マイクロニードル金型(ニードル材質:SUS316L, ニードル形状:四角錐形, 一辺長さ:300μm、高さ:500μm、配置:1mmピッチ×10列×10行=100本、 正方形、東海アヅミテクノ製)を型作成冶具(旭光精工製)の加熱プレート上で179℃に加熱した。スチレン系熱可塑性エラストマーのシート(RABARON(登録商標)、厚さ1mm、三菱化学製)を約2.5cm×2.5cmのサイズに切断し、過熱した金型上に被せ、30秒間プレス圧約25Nでプレスした。約1分後、シートを金型から剥がし、マイクロニードル成形型を得た。

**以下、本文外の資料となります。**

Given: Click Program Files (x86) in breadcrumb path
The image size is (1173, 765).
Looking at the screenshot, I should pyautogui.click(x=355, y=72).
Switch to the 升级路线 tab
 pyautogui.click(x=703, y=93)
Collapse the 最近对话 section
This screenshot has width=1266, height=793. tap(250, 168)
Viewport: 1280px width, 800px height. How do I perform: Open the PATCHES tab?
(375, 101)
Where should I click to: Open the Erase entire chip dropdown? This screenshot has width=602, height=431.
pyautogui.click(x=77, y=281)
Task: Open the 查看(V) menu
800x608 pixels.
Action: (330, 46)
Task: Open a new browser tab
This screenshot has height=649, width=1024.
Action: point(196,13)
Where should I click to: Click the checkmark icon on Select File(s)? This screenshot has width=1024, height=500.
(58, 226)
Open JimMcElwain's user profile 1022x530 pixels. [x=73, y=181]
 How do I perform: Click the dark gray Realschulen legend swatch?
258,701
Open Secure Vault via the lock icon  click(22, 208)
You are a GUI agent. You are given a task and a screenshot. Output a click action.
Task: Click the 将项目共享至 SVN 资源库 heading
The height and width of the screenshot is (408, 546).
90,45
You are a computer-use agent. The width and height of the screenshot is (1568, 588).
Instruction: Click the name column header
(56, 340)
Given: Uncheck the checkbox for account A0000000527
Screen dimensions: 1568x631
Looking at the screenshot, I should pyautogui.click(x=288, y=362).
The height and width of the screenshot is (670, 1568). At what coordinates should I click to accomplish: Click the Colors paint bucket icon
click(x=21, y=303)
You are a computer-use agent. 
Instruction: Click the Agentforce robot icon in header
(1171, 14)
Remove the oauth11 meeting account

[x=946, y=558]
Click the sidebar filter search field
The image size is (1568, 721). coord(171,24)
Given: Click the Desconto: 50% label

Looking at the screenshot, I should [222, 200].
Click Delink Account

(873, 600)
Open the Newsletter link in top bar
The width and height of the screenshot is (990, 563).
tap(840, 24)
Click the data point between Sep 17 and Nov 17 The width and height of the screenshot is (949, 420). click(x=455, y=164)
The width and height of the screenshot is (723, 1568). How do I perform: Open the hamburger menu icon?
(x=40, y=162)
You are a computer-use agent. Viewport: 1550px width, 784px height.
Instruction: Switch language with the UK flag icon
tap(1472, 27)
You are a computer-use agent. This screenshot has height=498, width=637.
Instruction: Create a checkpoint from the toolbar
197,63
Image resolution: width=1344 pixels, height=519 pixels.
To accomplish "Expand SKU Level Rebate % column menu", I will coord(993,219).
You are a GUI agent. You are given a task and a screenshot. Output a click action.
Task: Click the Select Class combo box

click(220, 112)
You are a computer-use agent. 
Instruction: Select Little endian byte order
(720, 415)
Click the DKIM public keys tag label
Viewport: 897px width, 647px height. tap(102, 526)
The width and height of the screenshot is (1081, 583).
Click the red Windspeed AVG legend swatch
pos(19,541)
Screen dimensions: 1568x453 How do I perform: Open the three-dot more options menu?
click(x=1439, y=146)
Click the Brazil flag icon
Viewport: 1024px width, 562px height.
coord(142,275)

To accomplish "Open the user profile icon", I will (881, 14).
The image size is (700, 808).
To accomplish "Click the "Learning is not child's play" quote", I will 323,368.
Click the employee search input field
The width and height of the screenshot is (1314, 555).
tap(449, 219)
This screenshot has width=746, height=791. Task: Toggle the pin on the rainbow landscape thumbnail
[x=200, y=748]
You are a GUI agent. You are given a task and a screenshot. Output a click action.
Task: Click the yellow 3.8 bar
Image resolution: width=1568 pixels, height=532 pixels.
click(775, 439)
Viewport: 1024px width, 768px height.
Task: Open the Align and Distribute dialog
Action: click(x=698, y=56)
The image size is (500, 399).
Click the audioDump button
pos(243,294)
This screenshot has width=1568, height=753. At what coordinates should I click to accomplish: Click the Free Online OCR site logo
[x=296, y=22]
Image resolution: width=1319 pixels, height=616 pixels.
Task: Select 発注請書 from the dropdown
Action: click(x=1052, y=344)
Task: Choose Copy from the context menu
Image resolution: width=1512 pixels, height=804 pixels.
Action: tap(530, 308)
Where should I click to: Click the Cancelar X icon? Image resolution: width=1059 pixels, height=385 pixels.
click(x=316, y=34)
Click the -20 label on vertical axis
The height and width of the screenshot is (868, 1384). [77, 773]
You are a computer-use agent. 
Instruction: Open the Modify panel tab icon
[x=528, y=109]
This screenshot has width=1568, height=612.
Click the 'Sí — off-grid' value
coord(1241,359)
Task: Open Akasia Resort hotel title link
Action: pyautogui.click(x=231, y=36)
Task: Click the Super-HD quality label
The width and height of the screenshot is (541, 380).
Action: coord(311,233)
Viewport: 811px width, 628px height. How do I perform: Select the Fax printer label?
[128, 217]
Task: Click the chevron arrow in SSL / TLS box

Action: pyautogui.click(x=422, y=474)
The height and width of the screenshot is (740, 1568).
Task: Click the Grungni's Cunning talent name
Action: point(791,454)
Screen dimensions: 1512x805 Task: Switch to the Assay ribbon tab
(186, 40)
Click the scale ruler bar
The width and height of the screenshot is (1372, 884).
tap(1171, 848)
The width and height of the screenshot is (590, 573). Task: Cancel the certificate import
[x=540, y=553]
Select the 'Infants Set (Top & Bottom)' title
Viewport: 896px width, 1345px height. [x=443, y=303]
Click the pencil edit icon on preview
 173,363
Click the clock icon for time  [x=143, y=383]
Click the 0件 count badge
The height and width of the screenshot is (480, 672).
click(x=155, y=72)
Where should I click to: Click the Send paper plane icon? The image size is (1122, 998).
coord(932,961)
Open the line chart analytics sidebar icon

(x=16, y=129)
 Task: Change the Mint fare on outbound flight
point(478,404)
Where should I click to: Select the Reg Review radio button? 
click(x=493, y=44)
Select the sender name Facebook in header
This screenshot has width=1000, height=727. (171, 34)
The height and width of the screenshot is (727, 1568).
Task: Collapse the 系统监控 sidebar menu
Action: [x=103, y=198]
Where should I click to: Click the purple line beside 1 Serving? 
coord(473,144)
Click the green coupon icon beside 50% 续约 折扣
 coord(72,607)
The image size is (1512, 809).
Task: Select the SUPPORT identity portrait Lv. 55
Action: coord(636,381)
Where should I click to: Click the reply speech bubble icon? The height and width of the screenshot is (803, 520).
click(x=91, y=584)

成形型をマイクロニードル製造装置(旭光精工製)のXYステージにセットし、ディスペンサー1(ノズル径:0.075mmφ)で抗原含有液剤を100個のニードル穴に24回連続して充填した(送液圧力:0.017MPa)。充填後、空圧プレスで60秒エアプレスを行い、ポリマーを穴の奥まで充填し、型穴先端部の残留気泡を除去した。続いて基底部に基底部充填用液剤をそれぞれ18回充填し、同様にエアプレスを実施した。その後、成形型を室温で約18時間乾燥後、軟質ポリエチレン製支持体シート(直径:18mm、厚さ:0.3mm)表面に貼り付けた両面接着テープ(No.5302A、日東電工製)のアクリル面をポリマー表面に貼付、剥離することによりテープ接着面にマイクロニードルを回収した。得られたマイクロニードルを合成ゼオライト乾燥剤(合成ゼオライト4A, 10g, 60×40×4mm)1枚とともに200×150mmのアルミ袋に入れ、ヒートシールした。製剤を封入したアルミ袋をそれぞれ5℃の冷蔵庫ならびに25℃/60%RHおよび40℃/75%RHの恒温恒湿器内に保管した。1ヵ月後にアルミ袋からマイクロニードルパッチを回収した。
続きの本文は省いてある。